The big difference this time around is the presence of Parking Department Director Ron Hogan. While Hogan has been with the city for several years, the Parking Department has not, as it was only created this past fiscal year in an effort to consolidate parking responsibilities under one department and to serve as the enforcement arm of a city-wide parking sticker program should one be passed.
Starting last year, Hogan has provided the committee with a step-by-step process for approving such a program, and the body has progressed through it with relative ease, until now, when it was finally time to tackle visitor parking again.
“This is a tough issue, because we need to stop illegal uses of those passes,” said Councilor Neal Anderson.
As Anderson alluded, visitor parking passes have to walk a fine line of being restrictive enough to prevent them being used illegally while also not being a burden to residents who wish to use them correctly.
This second point takes on greater importance in the parts of the city close to MBTA stations. As previously approved by the committee, the intent is to create two parking zones in Malden: one encompassing both Malden Station and Oak Grove and those surrounding areas, and one for the rest of the city.

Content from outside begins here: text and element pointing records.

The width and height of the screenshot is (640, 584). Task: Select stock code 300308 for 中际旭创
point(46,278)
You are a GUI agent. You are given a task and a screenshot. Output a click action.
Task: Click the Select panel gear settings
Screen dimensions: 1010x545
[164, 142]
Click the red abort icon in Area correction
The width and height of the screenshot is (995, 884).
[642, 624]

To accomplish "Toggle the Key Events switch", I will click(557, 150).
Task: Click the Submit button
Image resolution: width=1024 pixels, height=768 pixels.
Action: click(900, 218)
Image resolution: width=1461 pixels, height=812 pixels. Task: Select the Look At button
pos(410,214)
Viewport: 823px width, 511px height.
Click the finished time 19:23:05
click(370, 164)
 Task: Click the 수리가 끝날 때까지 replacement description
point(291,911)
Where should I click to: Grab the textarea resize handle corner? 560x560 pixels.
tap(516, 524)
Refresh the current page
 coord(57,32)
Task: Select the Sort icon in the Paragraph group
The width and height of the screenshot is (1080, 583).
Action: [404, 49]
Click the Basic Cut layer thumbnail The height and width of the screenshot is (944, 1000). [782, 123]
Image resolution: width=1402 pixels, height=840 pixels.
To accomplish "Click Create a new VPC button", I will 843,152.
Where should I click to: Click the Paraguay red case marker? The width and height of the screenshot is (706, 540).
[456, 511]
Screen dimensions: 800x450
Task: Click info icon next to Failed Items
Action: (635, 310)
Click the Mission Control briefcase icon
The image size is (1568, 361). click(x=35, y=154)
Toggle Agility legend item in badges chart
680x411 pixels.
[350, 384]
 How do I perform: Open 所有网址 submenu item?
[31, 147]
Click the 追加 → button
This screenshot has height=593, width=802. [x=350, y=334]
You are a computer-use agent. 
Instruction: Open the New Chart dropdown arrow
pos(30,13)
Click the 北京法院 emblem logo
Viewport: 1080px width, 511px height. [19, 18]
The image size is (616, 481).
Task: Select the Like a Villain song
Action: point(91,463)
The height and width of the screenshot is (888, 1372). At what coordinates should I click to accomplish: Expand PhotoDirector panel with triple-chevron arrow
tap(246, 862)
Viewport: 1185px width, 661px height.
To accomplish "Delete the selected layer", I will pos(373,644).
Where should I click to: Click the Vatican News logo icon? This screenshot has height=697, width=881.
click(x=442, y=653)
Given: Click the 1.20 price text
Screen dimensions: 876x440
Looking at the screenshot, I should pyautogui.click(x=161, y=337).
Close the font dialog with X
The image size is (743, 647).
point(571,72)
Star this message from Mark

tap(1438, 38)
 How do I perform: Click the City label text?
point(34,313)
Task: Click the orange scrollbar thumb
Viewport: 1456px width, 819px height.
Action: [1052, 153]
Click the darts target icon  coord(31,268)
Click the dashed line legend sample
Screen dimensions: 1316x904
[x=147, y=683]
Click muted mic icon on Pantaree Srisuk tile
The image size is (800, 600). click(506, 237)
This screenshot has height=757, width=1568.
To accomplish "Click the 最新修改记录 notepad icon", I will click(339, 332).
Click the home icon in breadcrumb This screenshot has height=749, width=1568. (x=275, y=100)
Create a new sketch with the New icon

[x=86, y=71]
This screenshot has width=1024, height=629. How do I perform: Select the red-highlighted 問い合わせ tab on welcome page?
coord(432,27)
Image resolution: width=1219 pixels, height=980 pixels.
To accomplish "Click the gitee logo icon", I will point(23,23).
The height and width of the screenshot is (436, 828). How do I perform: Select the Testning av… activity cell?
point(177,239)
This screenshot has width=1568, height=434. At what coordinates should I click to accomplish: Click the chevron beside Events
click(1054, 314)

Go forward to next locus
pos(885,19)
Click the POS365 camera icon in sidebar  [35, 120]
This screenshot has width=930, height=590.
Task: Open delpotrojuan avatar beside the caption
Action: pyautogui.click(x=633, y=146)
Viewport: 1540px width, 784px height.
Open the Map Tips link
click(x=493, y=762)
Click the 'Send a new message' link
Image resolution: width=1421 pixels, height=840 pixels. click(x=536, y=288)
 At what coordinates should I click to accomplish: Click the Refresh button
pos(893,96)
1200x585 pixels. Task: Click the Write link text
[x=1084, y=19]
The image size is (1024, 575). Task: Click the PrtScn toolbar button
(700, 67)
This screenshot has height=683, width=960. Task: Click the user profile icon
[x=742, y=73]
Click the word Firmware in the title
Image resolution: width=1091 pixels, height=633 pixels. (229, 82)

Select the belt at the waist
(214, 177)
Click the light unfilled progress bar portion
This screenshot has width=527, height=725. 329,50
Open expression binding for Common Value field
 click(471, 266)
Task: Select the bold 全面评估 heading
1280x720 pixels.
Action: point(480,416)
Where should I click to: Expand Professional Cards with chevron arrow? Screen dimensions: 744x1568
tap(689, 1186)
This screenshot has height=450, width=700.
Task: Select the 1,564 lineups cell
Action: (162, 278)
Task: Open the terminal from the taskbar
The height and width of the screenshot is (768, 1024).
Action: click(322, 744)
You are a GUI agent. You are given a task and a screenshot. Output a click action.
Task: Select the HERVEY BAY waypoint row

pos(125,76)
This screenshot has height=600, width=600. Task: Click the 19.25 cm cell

While that second zone will only have sticker parking at nights, the “T Zone” will include sticker parking during the day as a way to prevent commuters from parking where they shouldn’t.
Councilor Barbara Murphy explained that the visitor passes inside the T-Zone will need to be used more frequently, for everything from a simple lunch visit to care givers visiting their patients.
“To me, that’s life in the neighborhood,” she said.
Hogan listened to all of the councilor’s concerns and promised to come back next meeting with two proposals for the committee: one that has paper passes and another that will be electronic.